Passage provided:
# # # # #
Many times, we forget to gather index statistics after creating the index. Optimizer will not use the index effectively if index does not have statistics.

Prior to Oracle9i, we have to issue two commands for creating index and gathering index statistics.

SQL> create index idx on test(object_name);

Index created.

SQL> exec dbms_stats.gather_index_stats(null, 'IDX');

PL/SQL procedure successfully completed.

SQL>

Starting in Oracle 9i, we have a compute statistics clause. We can both creating index and gathering index statistics in one command.

Connected to:
Oracle9i Enterprise Edition Release 9.2.0.8.0 - 64bit Production
With the Partitioning, OLAP and Oracle Data Mining options
JServer Release 9.2.0.8.0 - Production

SQL> create table test as select * from user_objects;

Table created.

SQL> create index idx on test(object_name);

Index created.

SQL> select table_name, num_rows, last_analyzed
2 from user_tables
3 where table_name ='TEST'
4 /

TABLE_NAME NUM_ROWS LAST_ANAL
------------------------------ ---------- ---------
TEST

SQL> drop index idx;

Index dropped.

SQL> create index idx on test(object_name) compute statistics;

Index created.

SQL> select table_name, num_rows, last_analyzed
2 from user_tables
3 where table_name ='TEST'
4 /

TABLE_NAME NUM_ROWS LAST_ANAL
------------------------------ ---------- ---------
TEST 184 31-OCT-09

SQL>

In Oracle10g, we do not need to use compute statistics clause at all. Oracle gather statistics while creating index automatically.

Connected to:
Oracle Database 10g Enterprise Edition Release 10.2.0.3.0 - Production
With the Partitioning, OLAP and Data Mining options

SQL> create index idx on test(object_name);

Index created.
# # # # #
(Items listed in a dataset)
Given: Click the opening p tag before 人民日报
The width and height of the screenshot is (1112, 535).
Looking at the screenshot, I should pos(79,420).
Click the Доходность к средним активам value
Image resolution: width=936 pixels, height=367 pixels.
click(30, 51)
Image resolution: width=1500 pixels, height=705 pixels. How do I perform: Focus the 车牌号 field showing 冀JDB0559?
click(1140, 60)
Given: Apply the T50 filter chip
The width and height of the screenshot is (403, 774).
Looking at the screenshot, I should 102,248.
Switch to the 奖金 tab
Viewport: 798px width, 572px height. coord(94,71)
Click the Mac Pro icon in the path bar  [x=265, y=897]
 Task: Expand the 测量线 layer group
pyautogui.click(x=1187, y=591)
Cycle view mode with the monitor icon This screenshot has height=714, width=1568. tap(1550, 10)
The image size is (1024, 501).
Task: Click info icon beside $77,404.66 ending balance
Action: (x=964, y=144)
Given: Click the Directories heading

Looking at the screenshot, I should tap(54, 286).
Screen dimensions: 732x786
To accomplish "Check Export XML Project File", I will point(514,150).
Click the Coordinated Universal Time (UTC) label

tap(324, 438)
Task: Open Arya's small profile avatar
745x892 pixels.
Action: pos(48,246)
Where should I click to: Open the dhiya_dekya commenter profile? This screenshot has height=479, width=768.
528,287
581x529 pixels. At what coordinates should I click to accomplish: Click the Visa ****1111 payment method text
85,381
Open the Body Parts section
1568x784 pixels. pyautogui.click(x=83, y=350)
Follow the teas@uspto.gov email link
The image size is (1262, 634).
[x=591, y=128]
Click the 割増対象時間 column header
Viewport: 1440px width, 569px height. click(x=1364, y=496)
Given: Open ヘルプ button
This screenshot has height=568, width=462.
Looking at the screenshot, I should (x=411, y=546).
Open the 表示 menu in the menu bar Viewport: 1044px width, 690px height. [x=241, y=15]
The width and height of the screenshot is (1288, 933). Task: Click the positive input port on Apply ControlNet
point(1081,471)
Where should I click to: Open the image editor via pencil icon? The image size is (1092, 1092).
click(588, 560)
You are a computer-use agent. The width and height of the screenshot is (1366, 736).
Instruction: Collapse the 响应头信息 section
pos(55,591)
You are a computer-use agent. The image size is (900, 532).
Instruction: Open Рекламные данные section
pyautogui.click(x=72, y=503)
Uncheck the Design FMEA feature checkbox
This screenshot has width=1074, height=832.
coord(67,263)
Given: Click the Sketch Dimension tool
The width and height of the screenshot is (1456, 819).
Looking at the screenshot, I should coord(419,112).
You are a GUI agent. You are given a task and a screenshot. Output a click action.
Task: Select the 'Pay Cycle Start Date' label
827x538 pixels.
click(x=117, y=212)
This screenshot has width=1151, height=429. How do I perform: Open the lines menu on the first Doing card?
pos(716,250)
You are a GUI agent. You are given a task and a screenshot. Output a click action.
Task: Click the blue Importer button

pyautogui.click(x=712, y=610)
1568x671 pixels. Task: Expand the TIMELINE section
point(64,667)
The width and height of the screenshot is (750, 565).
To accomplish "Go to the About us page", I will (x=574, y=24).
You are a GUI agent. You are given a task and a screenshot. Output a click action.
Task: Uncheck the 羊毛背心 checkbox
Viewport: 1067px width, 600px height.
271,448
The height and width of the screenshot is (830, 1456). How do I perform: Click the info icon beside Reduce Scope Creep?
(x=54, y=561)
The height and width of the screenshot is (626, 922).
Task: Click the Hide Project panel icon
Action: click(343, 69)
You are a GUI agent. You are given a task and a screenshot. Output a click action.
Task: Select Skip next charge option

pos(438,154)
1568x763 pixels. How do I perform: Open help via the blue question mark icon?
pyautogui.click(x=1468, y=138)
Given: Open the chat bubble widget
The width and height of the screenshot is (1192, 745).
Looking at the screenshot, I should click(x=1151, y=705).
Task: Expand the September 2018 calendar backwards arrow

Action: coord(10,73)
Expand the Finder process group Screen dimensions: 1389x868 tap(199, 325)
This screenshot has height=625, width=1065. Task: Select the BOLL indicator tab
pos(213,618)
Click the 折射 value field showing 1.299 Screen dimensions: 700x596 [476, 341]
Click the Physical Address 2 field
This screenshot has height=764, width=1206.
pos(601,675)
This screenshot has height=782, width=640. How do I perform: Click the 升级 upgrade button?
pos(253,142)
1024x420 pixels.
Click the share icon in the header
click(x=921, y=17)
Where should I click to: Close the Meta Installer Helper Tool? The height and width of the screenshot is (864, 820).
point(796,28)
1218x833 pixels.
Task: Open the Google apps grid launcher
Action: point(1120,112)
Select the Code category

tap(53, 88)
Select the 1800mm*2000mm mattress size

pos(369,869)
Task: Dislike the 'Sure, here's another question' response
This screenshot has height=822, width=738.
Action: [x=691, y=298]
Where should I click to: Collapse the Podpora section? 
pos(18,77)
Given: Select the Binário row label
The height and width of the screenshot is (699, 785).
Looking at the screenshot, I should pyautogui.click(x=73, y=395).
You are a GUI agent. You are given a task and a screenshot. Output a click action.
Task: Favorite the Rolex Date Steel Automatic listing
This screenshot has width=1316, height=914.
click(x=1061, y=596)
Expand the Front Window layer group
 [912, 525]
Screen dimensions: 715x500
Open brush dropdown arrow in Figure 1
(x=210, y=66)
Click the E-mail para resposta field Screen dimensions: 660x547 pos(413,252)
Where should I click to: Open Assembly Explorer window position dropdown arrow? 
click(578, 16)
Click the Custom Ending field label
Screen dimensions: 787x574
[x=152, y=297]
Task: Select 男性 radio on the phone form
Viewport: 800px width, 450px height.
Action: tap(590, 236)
# # # # #
Objectives:
1 – Translate this sentence from the passage on Oracle index statistics into French: "Prior to Oracle9i, we have to issue two commands for creating index and gathering index statistics."
2 – Please decide whether each statement agrees with the passage on Oracle index statistics. Answer yes or no, and quote the words from the passage that decide it.
(a) Starting in Oracle 9i, an index can be created and its statistics gathered in one command.
(b) In Oracle10g, the compute statistics clause is still required.
(c) The optimizer uses an index effectively even when the index has no statistics.
3 – According to the passage on Oracle index statistics, which clause is available starting in Oracle 9i?

Exercise solutions:
1 – Avant Oracle9i, nous devons exécuter deux commandes pour créer l'index et collecter les statistiques de l'index.

2 –
(a) Yes: "We can both creating index and gathering index statistics in one command."
(b) No: "In Oracle10g, we do not need to use compute statistics clause at all."
(c) No: "Optimizer will not use the index effectively if index does not have statistics."

3 – The compute statistics clause.